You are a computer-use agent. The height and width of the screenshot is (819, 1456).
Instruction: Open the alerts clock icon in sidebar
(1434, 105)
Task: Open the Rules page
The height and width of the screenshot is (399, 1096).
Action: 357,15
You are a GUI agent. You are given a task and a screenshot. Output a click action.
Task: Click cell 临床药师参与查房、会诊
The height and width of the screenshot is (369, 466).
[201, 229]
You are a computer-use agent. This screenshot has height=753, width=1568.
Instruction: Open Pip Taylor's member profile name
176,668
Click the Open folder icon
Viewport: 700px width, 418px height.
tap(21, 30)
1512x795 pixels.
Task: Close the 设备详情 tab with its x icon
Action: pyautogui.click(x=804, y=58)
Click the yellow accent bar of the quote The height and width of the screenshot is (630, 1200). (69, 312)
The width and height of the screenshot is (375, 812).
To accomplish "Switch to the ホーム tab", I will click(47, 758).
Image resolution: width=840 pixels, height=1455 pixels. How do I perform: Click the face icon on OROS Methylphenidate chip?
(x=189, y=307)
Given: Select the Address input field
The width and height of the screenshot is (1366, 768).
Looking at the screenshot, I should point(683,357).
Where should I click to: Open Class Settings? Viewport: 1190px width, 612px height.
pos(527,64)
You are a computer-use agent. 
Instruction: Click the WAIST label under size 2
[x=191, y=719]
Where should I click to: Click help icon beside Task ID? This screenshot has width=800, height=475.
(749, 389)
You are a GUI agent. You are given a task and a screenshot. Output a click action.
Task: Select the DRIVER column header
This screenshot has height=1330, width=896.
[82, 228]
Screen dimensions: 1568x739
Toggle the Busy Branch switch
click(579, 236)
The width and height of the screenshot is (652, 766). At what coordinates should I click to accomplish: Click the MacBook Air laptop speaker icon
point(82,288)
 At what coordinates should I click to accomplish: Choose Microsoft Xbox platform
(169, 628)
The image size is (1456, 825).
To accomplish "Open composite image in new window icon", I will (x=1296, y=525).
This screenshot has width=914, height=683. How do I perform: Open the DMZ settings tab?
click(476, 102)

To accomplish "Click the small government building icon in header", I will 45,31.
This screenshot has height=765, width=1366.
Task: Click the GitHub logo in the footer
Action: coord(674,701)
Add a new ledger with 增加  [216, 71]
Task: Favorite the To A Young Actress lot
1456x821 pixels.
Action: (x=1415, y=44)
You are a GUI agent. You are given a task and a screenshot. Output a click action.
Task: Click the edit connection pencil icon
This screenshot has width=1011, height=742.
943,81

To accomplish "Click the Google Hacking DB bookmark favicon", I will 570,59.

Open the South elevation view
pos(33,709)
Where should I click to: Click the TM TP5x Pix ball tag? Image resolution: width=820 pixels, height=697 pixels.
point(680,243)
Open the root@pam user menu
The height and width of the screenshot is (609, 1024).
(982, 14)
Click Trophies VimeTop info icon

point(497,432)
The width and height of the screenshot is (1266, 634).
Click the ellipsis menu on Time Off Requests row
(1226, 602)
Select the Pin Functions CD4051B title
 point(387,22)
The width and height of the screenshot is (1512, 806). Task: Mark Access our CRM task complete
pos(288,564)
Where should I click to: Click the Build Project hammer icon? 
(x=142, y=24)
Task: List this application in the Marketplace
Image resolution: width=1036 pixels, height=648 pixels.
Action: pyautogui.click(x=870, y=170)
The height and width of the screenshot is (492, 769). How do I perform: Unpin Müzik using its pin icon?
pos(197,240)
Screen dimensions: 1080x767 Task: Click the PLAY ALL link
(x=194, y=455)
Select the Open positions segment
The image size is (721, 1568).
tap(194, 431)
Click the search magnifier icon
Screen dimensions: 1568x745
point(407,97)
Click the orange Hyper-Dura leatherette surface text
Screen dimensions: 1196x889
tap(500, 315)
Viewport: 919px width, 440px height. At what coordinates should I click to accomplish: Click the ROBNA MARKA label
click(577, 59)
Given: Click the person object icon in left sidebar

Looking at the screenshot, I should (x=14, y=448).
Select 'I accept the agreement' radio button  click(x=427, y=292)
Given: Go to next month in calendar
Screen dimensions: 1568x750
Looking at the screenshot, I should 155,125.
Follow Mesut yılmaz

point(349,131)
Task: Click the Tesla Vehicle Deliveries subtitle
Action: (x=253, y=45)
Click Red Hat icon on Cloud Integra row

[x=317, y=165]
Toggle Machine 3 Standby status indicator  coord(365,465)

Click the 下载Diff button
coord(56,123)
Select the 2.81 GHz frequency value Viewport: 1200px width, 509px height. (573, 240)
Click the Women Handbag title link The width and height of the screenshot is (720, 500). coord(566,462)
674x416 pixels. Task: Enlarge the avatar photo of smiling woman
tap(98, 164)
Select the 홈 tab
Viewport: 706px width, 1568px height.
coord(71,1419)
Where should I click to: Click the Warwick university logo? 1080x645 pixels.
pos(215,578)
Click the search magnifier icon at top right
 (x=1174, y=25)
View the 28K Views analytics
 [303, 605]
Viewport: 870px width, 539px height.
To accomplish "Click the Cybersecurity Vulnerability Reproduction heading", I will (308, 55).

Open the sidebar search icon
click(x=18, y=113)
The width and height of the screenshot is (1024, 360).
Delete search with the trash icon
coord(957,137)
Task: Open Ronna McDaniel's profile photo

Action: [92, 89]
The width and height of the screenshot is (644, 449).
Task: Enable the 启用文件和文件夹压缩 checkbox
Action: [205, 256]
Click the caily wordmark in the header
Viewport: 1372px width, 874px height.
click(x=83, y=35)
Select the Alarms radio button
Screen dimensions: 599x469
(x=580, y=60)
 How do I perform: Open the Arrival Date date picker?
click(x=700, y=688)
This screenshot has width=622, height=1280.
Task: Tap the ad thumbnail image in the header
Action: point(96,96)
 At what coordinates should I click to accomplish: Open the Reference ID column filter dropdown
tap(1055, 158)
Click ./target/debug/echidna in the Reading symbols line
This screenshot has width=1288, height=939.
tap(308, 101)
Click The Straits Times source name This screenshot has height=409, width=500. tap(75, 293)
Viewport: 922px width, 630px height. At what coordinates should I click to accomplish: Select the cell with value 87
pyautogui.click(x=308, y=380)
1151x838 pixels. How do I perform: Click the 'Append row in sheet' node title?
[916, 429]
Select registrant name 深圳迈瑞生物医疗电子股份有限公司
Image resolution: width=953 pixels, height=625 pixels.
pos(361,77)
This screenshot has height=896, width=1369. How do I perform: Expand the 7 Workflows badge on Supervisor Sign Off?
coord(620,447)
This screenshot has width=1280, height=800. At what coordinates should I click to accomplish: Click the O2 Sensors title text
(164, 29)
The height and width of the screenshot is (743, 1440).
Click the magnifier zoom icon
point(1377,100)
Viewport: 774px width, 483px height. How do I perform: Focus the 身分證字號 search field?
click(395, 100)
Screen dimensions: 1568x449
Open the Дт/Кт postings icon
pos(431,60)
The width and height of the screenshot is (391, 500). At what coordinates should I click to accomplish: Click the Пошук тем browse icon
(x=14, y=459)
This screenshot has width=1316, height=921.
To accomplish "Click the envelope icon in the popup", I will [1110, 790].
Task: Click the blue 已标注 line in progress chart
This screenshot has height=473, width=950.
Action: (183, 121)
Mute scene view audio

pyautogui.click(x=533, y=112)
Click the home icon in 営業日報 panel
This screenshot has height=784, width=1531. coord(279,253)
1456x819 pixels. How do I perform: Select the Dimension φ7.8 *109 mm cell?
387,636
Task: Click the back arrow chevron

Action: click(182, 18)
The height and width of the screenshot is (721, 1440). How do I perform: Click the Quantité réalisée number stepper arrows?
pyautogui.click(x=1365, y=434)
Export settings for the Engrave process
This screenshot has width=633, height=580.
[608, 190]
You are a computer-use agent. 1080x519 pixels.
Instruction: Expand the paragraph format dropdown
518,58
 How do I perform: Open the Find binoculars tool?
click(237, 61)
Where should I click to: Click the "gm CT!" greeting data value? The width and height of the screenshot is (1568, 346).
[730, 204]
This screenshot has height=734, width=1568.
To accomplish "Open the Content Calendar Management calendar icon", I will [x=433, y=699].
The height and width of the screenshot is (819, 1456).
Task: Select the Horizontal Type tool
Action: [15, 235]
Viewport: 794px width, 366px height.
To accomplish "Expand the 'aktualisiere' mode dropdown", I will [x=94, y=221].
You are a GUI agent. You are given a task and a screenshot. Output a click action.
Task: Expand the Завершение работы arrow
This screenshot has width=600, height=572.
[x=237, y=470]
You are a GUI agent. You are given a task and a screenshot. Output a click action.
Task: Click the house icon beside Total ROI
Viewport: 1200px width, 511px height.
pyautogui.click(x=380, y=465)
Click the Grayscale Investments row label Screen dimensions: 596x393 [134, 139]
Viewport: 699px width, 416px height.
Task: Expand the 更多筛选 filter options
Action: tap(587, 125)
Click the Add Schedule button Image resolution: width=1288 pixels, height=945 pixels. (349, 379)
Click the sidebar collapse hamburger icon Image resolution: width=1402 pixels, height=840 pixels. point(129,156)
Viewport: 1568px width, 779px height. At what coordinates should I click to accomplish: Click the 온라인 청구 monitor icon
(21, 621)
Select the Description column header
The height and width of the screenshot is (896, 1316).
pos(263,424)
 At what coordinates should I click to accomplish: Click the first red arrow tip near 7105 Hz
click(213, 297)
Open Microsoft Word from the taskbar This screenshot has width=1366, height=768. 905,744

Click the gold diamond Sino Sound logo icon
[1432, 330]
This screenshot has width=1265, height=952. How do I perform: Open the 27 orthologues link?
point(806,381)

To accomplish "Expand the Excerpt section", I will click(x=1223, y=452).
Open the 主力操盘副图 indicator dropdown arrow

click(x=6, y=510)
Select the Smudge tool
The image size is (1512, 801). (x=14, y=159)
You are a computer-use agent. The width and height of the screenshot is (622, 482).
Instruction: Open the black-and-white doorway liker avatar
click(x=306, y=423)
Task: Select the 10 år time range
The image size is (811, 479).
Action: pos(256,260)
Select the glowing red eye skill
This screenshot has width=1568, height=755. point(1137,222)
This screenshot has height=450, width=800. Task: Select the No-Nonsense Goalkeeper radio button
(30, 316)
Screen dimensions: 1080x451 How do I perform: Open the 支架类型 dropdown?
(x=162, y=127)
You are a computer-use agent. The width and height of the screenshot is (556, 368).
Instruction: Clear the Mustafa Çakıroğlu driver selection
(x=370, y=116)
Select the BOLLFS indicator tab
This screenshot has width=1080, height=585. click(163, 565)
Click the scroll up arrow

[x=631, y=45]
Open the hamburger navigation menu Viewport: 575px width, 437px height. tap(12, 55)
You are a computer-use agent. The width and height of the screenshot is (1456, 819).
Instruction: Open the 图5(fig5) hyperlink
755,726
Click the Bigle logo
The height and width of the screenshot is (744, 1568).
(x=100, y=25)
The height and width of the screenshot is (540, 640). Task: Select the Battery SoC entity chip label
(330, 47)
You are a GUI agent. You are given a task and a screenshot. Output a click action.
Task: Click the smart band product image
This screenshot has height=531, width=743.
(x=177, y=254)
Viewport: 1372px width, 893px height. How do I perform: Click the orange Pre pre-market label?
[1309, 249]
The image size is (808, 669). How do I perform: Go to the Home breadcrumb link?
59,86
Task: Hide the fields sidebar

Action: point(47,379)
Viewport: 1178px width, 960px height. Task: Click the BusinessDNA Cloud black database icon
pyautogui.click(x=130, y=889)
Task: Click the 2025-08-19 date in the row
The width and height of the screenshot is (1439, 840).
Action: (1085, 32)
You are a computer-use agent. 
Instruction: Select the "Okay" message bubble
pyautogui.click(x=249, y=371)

Stated goal: Retype the stretch of the entries above, from their very first line through the line that contains "will click(47, 758).", with both of those lines included.

Answer in full:
You are a computer-use agent. The height and width of the screenshot is (819, 1456).
Instruction: Open the alerts clock icon in sidebar
(1434, 105)
Task: Open the Rules page
The height and width of the screenshot is (399, 1096).
Action: 357,15
You are a GUI agent. You are given a task and a screenshot. Output a click action.
Task: Click cell 临床药师参与查房、会诊
The height and width of the screenshot is (369, 466).
[201, 229]
You are a computer-use agent. This screenshot has height=753, width=1568.
Instruction: Open Pip Taylor's member profile name
176,668
Click the Open folder icon
Viewport: 700px width, 418px height.
tap(21, 30)
1512x795 pixels.
Task: Close the 设备详情 tab with its x icon
Action: pyautogui.click(x=804, y=58)
Click the yellow accent bar of the quote The height and width of the screenshot is (630, 1200). (69, 312)
The width and height of the screenshot is (375, 812).
To accomplish "Switch to the ホーム tab", I will click(47, 758).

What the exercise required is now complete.